» **PROBLEMS AND TASKS**
1: State, according to the abstract on using bryophytes to detect an ice age refugium in the northern Cascades, about how many years ago the climate began to warm.
2: Summarize the abstract on using bryophytes to detect an ice age refugium in the northern Cascades in two sentences.
3: Resume the abstract on using bryophytes to detect an ice age refugium in the northern Cascades, picking up after its last sentence.

» **PAGE EXTRACT**
▬▬▬▬▬▬

Scientific Area
Abstract Detail
Nº613/1505 - The Immensity of Minutiae: Utilizing Bryophytes to Detect an Ice Age Refugium in the Northern Cascade Mountains
Format: ORAL
Authors
Miles Berkey
Affiliations
Department of Biology, Western Washington University, Bellingham, USA
Abstract
Ice age refugia were ecologically stable areas that remained ice-free during the Pleistocene glaciations. As a result, they offered a level of suitable conditions to host arctic species associated with theclimate of that time. About 16,400 years ago, the climate began to warm, the ice sheets in western North America began to recede, and these vestiges of the late Pleistocene became surrounded by the temperate ecosystems of today leaving disjunct and isolated species of a previous climate.

▬▬▬▬▬▬

» **GIVEN INFORMATION**
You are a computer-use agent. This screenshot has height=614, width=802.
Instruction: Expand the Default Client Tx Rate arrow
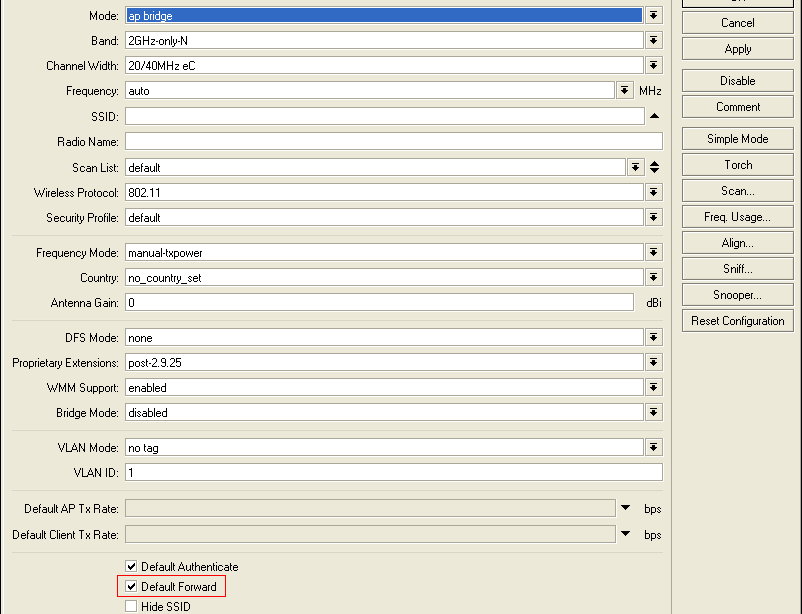625,534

▬▬▬▬▬▬

» **EXPECTED OUTPUTS**
1: About 16,400 years ago.

2: Ice age refugia were ecologically stable areas that stayed ice-free during the Pleistocene glaciations and could host arctic species suited to the climate of that time. When the climate began to warm about 16,400 years ago and the ice sheets in western North America receded, these refugia became surrounded by today's temperate ecosystems, which left disjunct and isolated species from the earlier climate.

3:
A unique balance of microclimatic and topographical factors has allowed for these remnant species to exist today. Throughout the Pleistocene, ice age refugia were drivers of speciation, and currently are retainers of relictual species. Therefore, these places are biodiversity hotspots providing key insights into evolutionary histories of northern taxa. However, complete biological inventories of these places are lacking and many ice age refugia remain undetected. Tragically, due to climate change, these ecologically novel places are at risk due to the projected changes in moisture and temperature regimes for western North America.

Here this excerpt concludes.